TASK INSTRUCTIONS>
1) From the metaverse text, list every field that Outlier Ventures is said to see converging in the Metaverse.
2) Pick up the text on the metaverse after its final sentence and keep writing it.

The birth of the metaverse can be attributed to decades of technology trends that have been driven by perceived needs. In some ways, the metaverse just gives a name to an arbitrary notch in those continuous trends. One of the most notable trends is convergence, which happens to have two interpretations, which I will outline below.
Convergence of Realities
First, the Metaverse is often defined as a convergence of virtual and physical reality. Two-dimensional interfaces like laptops and smartphones still maintain a separation between the digital world and the physical one. To access the internet, you have to pull your device out and turn it on – among other things, access to this world is limited by screen size. Communication between mind and machine can also be made faster. We chose to call the next iteration the Metaverse, wherein the transition between the physical and virtual world is made smoother through technologies like extended reality.
There’s nothing inherently new about getting better immersion and increasing the ‘bandwidth’ of communication between computers and humans. This trend is what I call the Pipeline of Human-Machine Interfacing, which you can read about here. It’s what drove us from the clunky desktop to touchscreen phones, and it’s what will drive us from those same phones to extended-reality headsets. It might even be what drives us from XR to brain-machine interfaces.
Convergence of Technologies & Trends
For too many people, the Metaverse is just about moving experiences into VR.
For others, such as the Web3 VC/accelerator Outlier Ventures, who share some great thoughts here, it means the convergence of VR, AR, computer vision, IoT, smart cities, biotech, blockchain, and AI. This is because the Metaverse revolves around how data application and content representation is fundamentally changing the dynamics of our society, just like the Internet has. That’s why the Metaverse is often considered an extension of the Internet.

Records from a dataset
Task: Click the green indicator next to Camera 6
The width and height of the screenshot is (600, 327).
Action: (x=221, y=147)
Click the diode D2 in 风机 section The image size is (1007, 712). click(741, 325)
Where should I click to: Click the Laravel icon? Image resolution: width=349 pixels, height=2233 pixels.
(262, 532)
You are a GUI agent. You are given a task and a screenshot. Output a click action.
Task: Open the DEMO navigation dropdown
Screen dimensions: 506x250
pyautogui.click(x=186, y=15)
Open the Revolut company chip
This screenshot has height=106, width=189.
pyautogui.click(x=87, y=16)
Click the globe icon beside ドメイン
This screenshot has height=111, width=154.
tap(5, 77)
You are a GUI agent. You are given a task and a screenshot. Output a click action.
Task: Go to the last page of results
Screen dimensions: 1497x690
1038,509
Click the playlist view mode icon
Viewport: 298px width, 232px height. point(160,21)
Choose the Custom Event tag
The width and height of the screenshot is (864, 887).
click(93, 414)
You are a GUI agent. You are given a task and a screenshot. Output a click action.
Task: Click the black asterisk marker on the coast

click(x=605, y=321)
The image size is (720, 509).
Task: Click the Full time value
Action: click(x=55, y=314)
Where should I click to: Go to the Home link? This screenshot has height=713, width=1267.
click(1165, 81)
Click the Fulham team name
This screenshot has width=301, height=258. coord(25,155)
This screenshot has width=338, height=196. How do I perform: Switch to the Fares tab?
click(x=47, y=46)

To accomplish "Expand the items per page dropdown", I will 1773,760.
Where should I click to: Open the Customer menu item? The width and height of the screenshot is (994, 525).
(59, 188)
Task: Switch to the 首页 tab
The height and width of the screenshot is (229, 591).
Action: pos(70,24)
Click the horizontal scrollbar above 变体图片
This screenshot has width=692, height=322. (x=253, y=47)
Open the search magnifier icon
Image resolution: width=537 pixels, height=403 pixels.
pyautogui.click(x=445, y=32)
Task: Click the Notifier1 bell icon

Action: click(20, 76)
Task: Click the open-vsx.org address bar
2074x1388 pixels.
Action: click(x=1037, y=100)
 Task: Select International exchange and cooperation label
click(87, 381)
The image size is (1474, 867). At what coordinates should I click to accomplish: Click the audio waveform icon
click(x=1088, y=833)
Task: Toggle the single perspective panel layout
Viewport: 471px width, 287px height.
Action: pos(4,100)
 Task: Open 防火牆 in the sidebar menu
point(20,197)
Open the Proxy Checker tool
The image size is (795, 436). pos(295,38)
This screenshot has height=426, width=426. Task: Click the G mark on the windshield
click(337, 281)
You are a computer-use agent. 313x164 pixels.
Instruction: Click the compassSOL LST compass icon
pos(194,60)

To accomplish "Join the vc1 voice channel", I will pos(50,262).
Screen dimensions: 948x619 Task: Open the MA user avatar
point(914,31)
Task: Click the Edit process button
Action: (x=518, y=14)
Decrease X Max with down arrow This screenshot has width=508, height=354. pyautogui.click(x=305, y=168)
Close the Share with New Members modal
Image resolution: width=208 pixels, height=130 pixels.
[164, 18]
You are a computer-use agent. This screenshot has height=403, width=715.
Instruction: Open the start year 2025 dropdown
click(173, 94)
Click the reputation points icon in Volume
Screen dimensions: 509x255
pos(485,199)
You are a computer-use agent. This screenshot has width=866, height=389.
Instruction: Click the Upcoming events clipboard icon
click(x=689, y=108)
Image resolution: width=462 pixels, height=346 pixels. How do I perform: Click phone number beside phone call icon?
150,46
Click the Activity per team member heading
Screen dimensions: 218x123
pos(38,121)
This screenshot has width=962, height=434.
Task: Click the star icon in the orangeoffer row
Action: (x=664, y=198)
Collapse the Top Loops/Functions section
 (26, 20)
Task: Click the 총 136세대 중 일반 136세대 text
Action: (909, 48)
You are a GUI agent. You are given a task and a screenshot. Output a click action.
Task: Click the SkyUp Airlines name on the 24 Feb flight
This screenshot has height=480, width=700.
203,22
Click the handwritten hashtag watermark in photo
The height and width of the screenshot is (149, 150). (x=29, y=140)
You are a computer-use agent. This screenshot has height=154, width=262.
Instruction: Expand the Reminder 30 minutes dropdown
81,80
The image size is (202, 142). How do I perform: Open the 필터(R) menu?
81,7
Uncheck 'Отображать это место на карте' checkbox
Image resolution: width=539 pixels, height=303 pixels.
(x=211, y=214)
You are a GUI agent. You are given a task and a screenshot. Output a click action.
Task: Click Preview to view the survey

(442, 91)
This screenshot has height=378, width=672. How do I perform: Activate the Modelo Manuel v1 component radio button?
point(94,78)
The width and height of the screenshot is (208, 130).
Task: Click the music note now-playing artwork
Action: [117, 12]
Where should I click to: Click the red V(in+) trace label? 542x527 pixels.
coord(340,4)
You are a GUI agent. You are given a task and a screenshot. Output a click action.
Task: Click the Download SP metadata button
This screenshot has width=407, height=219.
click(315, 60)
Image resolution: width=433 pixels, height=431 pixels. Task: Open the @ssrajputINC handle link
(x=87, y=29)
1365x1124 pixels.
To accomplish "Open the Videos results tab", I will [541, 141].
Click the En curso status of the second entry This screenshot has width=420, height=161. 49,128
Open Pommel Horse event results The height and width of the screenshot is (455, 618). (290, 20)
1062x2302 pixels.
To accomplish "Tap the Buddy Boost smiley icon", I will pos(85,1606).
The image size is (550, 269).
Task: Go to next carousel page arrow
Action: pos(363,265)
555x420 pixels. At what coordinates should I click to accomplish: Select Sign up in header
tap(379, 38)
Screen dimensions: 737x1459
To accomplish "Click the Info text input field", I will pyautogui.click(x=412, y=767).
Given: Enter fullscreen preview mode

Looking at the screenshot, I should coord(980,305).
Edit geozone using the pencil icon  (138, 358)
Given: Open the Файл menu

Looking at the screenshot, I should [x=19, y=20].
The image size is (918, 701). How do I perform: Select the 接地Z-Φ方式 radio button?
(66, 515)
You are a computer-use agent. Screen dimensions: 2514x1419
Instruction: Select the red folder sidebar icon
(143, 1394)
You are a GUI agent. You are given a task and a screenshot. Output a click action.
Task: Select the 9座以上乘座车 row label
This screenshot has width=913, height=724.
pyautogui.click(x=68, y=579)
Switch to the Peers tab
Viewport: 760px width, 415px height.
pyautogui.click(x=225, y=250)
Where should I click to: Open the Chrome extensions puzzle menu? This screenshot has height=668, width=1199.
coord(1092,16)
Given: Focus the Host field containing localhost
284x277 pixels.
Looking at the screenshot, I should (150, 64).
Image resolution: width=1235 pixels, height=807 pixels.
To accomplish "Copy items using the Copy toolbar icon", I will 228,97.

RESULTS>
1)
VR
AR
computer vision
IoT
smart cities
biotech
blockchain
AI

2)
To paint a picture, imagine you’re walking down the street. You throw out your finished coffee in a bin which is outlined in orange on your AR headset because the city embedded devices into all public infrastructure features. You’re a bit hungry, so you start a search for the nearest restaurant. An AI algorithm uses your past restaurant ratings and others’ snapshots of their meals to give you a few top suggestions. A nearby Chinese place has a good-looking roast duck. You enter the store, but there’s a huge line. You take a screenshot of the line and submit it to Google Maps, which automatically blurs everyone’s faces using computer vision and publishes the picture so others searching for restaurants know the situation. As a reward for submitting, a data-sharing blockchain network algorithmically deposits 0.0005 ETH to my wallet address which is later reused to buy my roast duck.
Take the story with a grain of salt, it’s only meant to get your imagination going.
The Metaverse is also a convergence of social and political trends such as the normalization of virtual experiences due to Covid-19 and the increasing distrust in centralized organizations driving the enthusiasm behind Web3.
So, What Does This Mean For Your Business?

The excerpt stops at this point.